» **What the exercise asks**
The span to repeat in the listing below runs from the line containing "Click the Numbered list icon" to the line containing "Viewport: 600px width, 369px height.", inclusive. Repeat it exactly, and only it.

::: Material for this exercise :::

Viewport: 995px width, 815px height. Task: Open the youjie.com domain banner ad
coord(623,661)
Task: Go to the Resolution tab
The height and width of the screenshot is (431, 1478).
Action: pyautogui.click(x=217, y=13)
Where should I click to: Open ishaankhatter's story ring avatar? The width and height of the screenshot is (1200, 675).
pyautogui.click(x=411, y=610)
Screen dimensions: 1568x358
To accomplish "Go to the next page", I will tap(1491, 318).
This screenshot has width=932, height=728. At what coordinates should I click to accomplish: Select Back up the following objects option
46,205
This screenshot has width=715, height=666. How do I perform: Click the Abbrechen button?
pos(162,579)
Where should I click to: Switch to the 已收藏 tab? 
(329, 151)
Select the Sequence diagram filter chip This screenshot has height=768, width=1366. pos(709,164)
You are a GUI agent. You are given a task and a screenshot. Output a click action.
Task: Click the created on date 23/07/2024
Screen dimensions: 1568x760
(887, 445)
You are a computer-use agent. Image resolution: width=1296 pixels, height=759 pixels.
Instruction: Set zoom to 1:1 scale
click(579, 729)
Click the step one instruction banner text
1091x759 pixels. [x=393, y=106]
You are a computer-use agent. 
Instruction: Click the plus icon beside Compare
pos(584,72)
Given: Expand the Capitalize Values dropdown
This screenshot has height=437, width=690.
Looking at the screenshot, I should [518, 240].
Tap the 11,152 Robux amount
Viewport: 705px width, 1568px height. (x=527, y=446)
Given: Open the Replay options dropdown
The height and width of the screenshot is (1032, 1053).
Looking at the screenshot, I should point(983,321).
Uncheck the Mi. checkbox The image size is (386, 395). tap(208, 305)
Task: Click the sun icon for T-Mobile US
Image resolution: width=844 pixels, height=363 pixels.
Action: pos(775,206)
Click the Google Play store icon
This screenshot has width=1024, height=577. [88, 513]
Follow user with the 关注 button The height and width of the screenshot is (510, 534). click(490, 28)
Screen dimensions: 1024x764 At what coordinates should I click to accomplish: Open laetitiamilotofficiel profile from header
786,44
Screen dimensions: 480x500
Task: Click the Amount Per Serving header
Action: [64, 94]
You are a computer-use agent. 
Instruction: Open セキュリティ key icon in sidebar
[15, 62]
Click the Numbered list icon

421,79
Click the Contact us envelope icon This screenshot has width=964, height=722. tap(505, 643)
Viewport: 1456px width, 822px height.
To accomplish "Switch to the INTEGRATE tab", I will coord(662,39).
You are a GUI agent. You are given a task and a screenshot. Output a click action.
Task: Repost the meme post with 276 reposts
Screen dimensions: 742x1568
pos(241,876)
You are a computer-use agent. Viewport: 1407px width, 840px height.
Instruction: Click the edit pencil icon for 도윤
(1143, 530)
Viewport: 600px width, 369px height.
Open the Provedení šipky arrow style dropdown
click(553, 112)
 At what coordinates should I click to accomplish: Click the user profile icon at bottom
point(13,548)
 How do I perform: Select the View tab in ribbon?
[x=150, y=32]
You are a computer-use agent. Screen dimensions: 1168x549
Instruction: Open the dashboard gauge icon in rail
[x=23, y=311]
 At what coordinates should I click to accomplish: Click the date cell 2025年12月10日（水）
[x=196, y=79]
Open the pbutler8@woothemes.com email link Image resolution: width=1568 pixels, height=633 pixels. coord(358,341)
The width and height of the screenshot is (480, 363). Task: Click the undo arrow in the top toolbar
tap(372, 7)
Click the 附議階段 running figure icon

:::

» **Task output**
Click the Numbered list icon

421,79
Click the Contact us envelope icon This screenshot has width=964, height=722. tap(505, 643)
Viewport: 1456px width, 822px height.
To accomplish "Switch to the INTEGRATE tab", I will coord(662,39).
You are a GUI agent. You are given a task and a screenshot. Output a click action.
Task: Repost the meme post with 276 reposts
Screen dimensions: 742x1568
pos(241,876)
You are a computer-use agent. Viewport: 1407px width, 840px height.
Instruction: Click the edit pencil icon for 도윤
(1143, 530)
Viewport: 600px width, 369px height.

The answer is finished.